Directions for this task:
Only lines containing the word "agent" belong in the answer; copy each one from the records.

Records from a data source
------------------------------------

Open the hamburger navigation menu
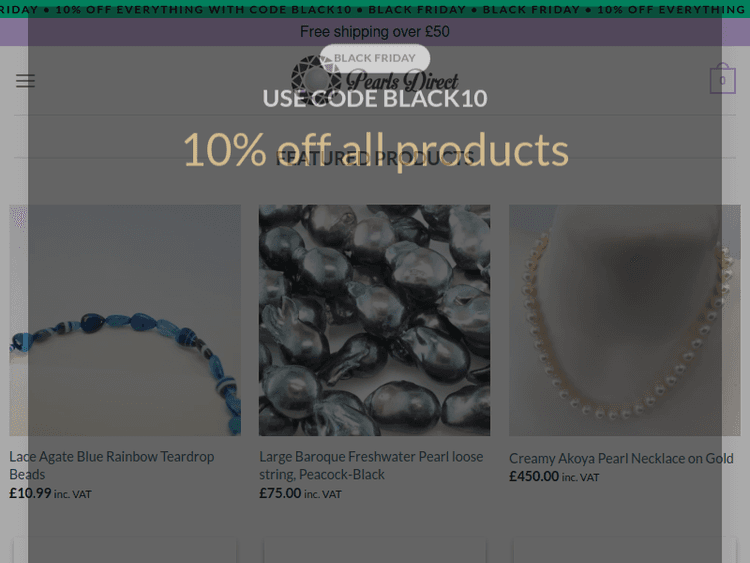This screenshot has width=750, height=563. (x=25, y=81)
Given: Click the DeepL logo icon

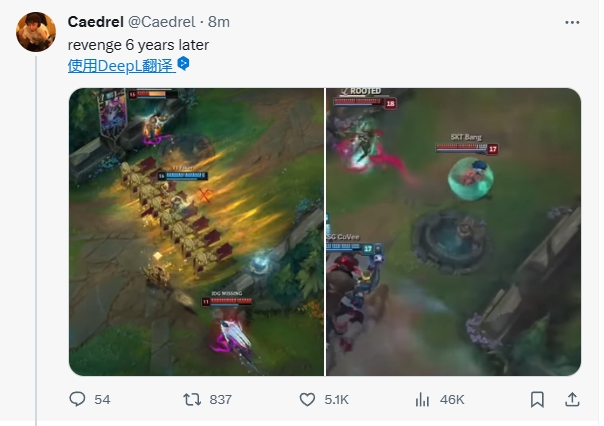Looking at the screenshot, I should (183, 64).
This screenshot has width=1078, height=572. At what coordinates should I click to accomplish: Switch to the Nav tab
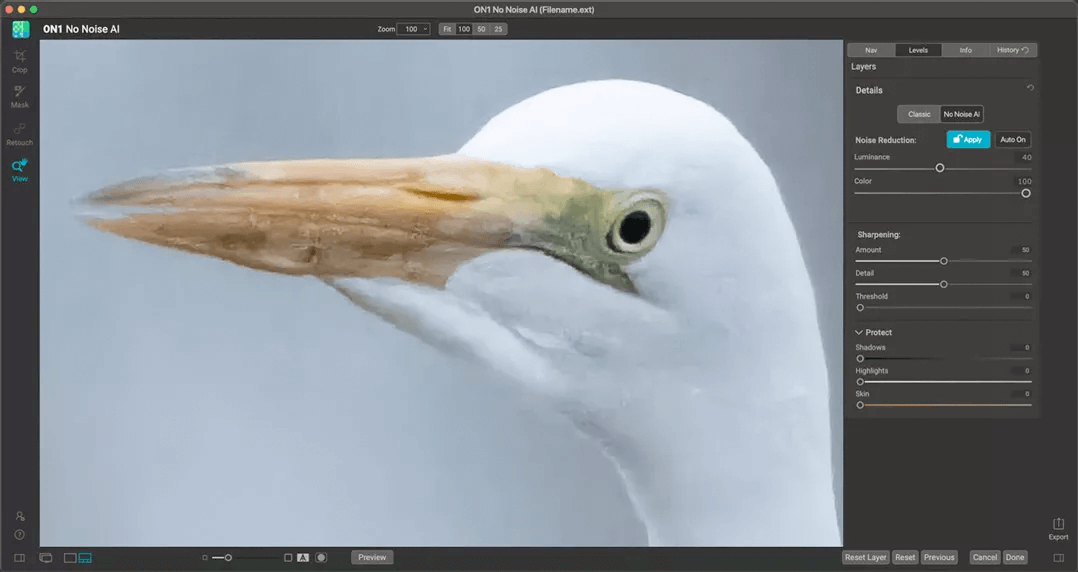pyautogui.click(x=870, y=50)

------------------------------------

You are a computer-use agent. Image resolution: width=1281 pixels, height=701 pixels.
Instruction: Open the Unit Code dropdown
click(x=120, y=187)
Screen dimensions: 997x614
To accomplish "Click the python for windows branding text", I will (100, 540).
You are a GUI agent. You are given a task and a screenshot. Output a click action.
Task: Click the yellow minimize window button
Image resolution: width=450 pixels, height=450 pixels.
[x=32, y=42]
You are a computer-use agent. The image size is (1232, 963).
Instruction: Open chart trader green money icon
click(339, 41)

------------------------------------

Response:
You are a computer-use agent. Image resolution: width=1281 pixels, height=701 pixels.
You are a GUI agent. You are given a task and a screenshot. Output a click action.
You are a computer-use agent. The image size is (1232, 963).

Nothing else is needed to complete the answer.